Знаю, что мне нужно сдерживать себя и не высказывать замечаний по поводу всего, что бы ни делал Агнар, перестать постоянно наблюдать за ним, как советует Олаф, и я стараюсь, но чаще всего не могу внутренне согласиться с тем, что лучше оставить наставления при себе, потому что тогда Агнар упустит многое из того, чему действительно стоит научиться. «Я не в состоянии найти золотую середину, — жалуюсь я Олафу. — Я просто обязана передать сыну все, что знаю». — «Но какие-то вещи он должен узнавать самостоятельно, своими усилиями», — возражает Олаф. И в этом он, безусловно, разбирается лучше меня, так было всегда: он мог спокойно стоять в стороне, наблюдая, как Агнар, вопреки всем предупреждениям, пытается заклеить велосипедную шину скотчем, или балансирует с немыслимым количеством тарелок и стаканов в руках, чтобы не возвращаться лишний раз на кухню, или тратит все свои карманные деньги на нелепый и бестолковый хлам, который развалится на другой же день. «Он узнаёт о последствиях на собственном опыте, и это лучший урок», — внушает мне Олаф, и я, в общем-то, согласна с ним, но редко выдерживаю тест на терпение.

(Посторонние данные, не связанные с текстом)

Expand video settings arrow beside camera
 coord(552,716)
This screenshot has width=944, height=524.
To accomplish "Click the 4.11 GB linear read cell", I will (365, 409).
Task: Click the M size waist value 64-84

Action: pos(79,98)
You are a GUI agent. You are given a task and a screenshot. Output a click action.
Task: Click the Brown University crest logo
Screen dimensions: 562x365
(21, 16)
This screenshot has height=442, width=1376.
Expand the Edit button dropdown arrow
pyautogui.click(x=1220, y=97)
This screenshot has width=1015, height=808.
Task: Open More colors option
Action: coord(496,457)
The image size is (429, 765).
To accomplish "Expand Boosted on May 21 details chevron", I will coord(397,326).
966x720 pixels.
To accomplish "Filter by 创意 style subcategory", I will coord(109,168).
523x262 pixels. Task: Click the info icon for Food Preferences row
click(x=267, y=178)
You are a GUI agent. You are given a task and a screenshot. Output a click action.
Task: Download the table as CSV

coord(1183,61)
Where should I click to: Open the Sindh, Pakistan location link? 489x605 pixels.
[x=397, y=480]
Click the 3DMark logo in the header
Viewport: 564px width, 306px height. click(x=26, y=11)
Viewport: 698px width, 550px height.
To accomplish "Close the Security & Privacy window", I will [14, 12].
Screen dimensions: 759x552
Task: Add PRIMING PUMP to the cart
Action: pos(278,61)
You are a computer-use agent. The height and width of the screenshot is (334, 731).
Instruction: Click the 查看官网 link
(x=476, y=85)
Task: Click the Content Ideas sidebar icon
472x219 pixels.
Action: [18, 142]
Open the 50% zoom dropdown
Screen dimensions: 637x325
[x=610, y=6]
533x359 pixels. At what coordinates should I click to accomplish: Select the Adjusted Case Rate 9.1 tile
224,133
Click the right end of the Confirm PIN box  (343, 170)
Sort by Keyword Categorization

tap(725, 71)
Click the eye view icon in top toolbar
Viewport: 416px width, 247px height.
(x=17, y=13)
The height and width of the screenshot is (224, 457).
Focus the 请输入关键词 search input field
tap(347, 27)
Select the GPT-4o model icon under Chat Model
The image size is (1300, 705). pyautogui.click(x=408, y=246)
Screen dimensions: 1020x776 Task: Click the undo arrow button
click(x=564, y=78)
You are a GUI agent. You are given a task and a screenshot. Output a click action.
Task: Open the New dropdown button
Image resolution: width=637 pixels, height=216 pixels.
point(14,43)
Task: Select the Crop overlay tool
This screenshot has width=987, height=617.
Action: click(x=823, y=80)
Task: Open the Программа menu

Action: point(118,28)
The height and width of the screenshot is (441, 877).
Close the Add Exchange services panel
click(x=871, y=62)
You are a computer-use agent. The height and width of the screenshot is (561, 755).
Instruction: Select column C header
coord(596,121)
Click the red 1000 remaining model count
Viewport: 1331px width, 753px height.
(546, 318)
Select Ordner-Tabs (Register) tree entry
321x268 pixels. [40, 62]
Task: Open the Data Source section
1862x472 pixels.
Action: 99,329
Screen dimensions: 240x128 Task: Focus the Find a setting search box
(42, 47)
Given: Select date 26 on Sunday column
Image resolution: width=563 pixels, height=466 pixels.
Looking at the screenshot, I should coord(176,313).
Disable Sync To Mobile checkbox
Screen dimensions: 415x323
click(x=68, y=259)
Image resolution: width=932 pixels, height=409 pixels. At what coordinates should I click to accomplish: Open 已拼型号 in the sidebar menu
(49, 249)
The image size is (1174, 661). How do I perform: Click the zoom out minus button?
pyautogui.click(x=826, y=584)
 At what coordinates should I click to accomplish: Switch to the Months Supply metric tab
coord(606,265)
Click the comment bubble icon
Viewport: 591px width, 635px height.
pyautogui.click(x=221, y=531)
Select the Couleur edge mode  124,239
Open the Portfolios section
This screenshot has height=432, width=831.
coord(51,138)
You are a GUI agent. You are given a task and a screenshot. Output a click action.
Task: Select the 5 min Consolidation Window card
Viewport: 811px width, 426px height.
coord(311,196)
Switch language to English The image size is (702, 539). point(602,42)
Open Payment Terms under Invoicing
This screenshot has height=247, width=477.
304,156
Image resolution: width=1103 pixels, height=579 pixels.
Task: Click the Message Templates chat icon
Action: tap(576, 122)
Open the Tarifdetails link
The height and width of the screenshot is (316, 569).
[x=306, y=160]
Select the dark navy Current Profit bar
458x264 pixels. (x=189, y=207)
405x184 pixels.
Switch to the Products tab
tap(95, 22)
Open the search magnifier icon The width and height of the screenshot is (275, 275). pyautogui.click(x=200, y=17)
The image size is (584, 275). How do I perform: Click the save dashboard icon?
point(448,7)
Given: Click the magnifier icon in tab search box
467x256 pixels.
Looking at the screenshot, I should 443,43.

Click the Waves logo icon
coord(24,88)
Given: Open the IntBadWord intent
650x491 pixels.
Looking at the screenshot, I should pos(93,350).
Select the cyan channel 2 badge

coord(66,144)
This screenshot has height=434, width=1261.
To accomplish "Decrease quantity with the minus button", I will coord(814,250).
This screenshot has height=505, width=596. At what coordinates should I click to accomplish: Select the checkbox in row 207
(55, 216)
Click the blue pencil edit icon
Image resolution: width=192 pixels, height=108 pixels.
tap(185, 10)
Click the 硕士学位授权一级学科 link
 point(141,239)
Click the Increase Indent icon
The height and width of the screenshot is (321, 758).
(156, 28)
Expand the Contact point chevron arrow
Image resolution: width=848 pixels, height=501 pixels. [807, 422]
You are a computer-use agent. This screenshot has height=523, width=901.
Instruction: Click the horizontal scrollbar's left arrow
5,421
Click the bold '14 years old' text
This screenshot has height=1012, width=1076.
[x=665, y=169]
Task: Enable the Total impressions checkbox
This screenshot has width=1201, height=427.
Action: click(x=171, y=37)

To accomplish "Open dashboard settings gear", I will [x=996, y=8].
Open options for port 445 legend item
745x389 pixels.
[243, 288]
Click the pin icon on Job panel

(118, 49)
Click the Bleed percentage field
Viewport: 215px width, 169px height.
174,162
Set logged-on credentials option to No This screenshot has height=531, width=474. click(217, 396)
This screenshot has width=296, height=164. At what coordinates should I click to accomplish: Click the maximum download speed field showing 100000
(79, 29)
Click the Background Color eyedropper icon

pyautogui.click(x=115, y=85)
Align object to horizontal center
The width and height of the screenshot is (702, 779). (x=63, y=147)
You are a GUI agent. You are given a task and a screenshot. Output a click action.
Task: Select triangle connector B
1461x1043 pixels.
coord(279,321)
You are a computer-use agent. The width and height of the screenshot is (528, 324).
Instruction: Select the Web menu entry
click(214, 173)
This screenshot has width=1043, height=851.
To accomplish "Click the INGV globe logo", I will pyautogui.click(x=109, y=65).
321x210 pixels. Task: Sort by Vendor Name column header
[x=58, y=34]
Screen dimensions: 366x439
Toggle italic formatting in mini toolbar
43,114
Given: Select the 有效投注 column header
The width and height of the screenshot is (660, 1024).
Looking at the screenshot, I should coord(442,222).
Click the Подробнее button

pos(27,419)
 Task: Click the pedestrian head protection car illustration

«Это из-за того, что нам постоянно делала замечания мама, — объясняю я Олафу. — Она и сейчас не может оставить нас в покое. В отличие от нее, я хотя бы способна к самоанализу». Мама критикует меня за чрезмерный контроль детей, не понимая, что ее комментарии были и остаются проявлением такого же контроля. Но, делая множество замечаний, мама высказывает их иначе, чем я: да, она намного деликатнее и потому считает, будто это совсем другое дело. Мама не видит, что тонкость ее комментариев все только усугубляет, резко расширяя возможности их истолкования, и подчас вынуждает меня — обоснованно или не очень — предполагать, что замечание по поводу моей блузки в действительности направлено на мою личность и принимаемые мной решения.
«Никогда так не поступлю со своими детьми! — кричит Агнар нам с Олафом, когда злится. — Никогда не буду таким несправедливым! Я постараюсь их понять». Мне больно от его слов, потому что, помню, испытывала то же самое в его возрасте, да и позднее; наверное, и теперь чувствую то же, и тут ничего не поделаешь. Я говорила Олафу: труднее всего изменить свое поведение в мелочах, как бы ты ни обещал себе, что не станешь повторять родителей. В каком-то смысле этого легче избежать, если осталась глубокая травма, если тебя по-настоящему предали. А мелких ошибок не замечаешь, разве что намного позже, в связи с другими событиями. Не знаю, сумею ли я это изменить. Я не хочу обращаться с детьми так, как мама со мной, не хочу постоянно критиковать Агнара и Хедду. У них не должно возникать чувство, будто мир рушится, когда мне больно, и их эмоции не должны подчиняться моим. Олаф думает, что я преувеличиваю и мне следует быть благодарной своим родителям, и все это — типичная проблема развитого мира: излишняя забота матери. Ему всегда нравились моя семья, мама и папа, Эллен и Хокон. В последние годы Олаф связан с ними теснее, чем со своими родными. В отличие от меня он считает, что мама всегда говорит прямо, и это подкупает, а папа скромен и вовсе не ставит себя выше других, общая же атмосфера именно такая, какой ему всегда недоставало в своей семье, — ощущение свободы и открытости, о чем он сказал на одной из первых встреч с моими родными. Мне было приятно, я увидела всех по-новому — глазами Олафа — и поняла, что он имеет в виду. Понимаю и теперь, и порой меня переполняет чувство благодарности, когда я думаю о них, о нас, но это быстро сменяется раздражением, когда мы встречаемся. «Так уж устроена жизнь, — замечает Олаф, — все это мелочи, и каждая семья — особенная, как говорит твоя мама».
Я прошу тишины и встаю. Улыбаюсь, откашливаюсь, ощущая, как к щекам приливает кровь. Всегда как-то неловко принимать торжественный тон, находясь среди близких, эта перемена ролей и декораций кажется неестественной, насквозь видимой. Руки задрожали, и вспомнился старый совет Эллен: листок с речью нужно потянуть в противоположные стороны, чтобы одновременно напрячь мышцы и разгладить бумагу. Я оглядываю всех сидящих за столом и затем поворачиваюсь к папе.
— Дорогой папа, — начинаю я и замечаю, как вдруг засияли его глаза.